Records excerpted from a collection:
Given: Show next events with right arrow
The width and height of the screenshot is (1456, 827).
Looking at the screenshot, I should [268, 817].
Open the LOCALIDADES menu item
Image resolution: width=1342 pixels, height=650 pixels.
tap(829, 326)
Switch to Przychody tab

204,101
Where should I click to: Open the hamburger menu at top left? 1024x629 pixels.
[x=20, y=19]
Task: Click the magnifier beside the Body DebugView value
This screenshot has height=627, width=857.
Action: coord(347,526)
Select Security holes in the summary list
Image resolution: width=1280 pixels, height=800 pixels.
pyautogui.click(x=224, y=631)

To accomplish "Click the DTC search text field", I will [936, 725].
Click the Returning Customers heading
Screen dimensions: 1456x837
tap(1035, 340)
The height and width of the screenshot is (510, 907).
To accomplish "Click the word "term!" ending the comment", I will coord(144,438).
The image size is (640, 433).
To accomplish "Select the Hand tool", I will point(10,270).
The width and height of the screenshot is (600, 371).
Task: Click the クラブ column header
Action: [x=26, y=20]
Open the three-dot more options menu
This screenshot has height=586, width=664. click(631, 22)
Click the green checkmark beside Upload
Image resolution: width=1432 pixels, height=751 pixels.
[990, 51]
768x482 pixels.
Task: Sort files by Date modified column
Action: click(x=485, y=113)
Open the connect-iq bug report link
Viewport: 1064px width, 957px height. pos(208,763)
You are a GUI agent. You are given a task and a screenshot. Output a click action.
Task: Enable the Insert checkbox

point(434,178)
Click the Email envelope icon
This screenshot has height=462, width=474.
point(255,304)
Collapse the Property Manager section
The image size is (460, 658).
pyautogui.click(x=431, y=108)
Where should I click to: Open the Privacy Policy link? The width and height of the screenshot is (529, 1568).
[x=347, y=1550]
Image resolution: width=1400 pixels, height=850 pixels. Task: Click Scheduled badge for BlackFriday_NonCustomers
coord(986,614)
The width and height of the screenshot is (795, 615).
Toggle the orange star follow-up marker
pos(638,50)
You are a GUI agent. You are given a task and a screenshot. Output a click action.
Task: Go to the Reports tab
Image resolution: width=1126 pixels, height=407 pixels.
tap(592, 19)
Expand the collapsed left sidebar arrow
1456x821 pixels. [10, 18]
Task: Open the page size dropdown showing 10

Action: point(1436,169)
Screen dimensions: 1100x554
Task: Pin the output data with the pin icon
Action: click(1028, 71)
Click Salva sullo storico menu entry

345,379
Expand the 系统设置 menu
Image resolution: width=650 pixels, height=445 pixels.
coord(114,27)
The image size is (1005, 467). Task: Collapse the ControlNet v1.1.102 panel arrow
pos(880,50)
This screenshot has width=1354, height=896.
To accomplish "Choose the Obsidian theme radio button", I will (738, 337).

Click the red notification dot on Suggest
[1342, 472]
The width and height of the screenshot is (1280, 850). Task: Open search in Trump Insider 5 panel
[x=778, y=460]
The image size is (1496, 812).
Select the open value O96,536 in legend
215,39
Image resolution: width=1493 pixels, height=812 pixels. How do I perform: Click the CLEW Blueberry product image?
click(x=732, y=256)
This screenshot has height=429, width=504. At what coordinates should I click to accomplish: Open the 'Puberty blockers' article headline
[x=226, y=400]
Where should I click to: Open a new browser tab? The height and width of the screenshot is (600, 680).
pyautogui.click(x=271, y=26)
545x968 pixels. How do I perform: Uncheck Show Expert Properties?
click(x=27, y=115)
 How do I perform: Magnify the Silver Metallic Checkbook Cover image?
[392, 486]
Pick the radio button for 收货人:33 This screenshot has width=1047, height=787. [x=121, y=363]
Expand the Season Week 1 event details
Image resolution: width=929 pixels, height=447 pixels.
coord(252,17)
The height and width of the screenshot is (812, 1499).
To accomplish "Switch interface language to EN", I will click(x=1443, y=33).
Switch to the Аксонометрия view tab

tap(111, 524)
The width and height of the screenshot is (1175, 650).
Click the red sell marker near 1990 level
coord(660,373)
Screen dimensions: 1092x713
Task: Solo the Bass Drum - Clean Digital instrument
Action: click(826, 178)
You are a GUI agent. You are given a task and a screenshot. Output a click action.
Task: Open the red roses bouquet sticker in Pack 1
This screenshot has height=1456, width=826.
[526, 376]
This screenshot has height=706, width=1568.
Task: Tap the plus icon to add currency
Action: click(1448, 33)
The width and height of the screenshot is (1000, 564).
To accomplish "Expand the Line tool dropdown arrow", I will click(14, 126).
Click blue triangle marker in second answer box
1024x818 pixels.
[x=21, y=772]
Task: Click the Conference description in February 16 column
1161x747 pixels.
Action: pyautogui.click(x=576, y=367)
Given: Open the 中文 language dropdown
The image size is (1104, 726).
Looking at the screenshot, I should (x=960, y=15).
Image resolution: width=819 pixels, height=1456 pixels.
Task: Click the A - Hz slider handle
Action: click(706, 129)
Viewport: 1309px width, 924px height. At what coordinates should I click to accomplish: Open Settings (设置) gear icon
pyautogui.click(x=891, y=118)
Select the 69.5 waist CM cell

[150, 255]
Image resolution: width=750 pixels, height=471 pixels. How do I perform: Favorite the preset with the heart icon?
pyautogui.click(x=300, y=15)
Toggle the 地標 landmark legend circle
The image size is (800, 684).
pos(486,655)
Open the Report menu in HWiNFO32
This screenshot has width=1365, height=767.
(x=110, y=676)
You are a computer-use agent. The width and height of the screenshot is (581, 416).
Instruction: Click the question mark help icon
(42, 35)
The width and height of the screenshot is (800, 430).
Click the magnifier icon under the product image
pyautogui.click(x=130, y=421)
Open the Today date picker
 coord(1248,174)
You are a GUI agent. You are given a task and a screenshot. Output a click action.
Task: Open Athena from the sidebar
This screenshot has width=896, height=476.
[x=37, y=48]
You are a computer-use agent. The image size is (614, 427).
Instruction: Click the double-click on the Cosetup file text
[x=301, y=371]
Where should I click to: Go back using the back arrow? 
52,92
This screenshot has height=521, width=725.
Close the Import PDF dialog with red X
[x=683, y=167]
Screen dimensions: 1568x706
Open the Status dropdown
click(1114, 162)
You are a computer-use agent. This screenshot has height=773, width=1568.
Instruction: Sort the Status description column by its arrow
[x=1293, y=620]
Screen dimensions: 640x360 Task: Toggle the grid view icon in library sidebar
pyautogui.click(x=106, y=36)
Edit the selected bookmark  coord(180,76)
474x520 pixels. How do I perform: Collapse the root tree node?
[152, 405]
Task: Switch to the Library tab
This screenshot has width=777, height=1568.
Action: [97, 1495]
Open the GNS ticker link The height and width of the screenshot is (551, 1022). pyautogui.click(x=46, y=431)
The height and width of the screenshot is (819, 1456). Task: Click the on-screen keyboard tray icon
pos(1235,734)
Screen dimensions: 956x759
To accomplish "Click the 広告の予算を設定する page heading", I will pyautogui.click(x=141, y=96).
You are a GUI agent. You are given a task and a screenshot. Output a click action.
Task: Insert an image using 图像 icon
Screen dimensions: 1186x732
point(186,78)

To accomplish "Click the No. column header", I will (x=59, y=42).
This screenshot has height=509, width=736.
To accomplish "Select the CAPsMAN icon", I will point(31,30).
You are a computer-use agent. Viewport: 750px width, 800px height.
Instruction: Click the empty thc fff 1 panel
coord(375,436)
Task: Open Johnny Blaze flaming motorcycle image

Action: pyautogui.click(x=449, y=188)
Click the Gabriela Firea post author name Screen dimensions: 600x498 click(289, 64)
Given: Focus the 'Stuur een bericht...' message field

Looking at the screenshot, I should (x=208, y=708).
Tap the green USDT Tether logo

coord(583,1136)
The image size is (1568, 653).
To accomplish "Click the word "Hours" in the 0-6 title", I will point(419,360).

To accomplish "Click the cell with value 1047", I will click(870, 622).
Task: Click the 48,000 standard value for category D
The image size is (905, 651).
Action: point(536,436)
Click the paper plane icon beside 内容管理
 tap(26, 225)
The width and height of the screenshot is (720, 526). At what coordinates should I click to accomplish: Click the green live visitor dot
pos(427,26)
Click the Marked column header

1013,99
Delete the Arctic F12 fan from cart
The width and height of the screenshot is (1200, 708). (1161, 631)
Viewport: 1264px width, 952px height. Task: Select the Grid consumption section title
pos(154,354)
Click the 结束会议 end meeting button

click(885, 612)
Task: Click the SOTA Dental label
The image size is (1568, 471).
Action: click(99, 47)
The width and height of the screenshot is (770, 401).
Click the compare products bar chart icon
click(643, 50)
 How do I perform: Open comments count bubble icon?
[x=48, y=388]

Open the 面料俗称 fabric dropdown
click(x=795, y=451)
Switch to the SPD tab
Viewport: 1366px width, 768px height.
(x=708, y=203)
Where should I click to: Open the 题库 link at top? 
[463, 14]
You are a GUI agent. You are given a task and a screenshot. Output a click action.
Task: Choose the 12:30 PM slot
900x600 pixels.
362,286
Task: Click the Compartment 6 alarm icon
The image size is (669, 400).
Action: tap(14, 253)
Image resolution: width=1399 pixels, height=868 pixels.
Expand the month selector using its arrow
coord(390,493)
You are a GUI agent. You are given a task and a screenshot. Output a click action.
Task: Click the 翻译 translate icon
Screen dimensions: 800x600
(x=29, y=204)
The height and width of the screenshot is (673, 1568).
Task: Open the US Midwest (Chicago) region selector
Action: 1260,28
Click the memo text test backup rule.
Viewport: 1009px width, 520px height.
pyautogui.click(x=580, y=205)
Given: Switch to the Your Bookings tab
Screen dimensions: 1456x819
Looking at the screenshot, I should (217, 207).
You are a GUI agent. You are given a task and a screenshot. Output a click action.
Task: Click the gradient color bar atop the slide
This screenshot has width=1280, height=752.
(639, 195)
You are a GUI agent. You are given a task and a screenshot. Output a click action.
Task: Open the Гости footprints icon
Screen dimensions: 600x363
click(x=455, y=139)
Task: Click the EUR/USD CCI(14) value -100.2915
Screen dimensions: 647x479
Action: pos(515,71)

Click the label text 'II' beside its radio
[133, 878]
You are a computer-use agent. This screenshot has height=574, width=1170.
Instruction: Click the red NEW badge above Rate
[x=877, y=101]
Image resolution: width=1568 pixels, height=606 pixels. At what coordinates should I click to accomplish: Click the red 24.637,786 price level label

- _WHAT IS BEING ASKED_:
Every line of the data above that includes "word" should be listed.

- _THE COMPLETED TASK_:
To accomplish "Click the word "term!" ending the comment", I will coord(144,438).
To accomplish "Click the word "Hours" in the 0-6 title", I will point(419,360).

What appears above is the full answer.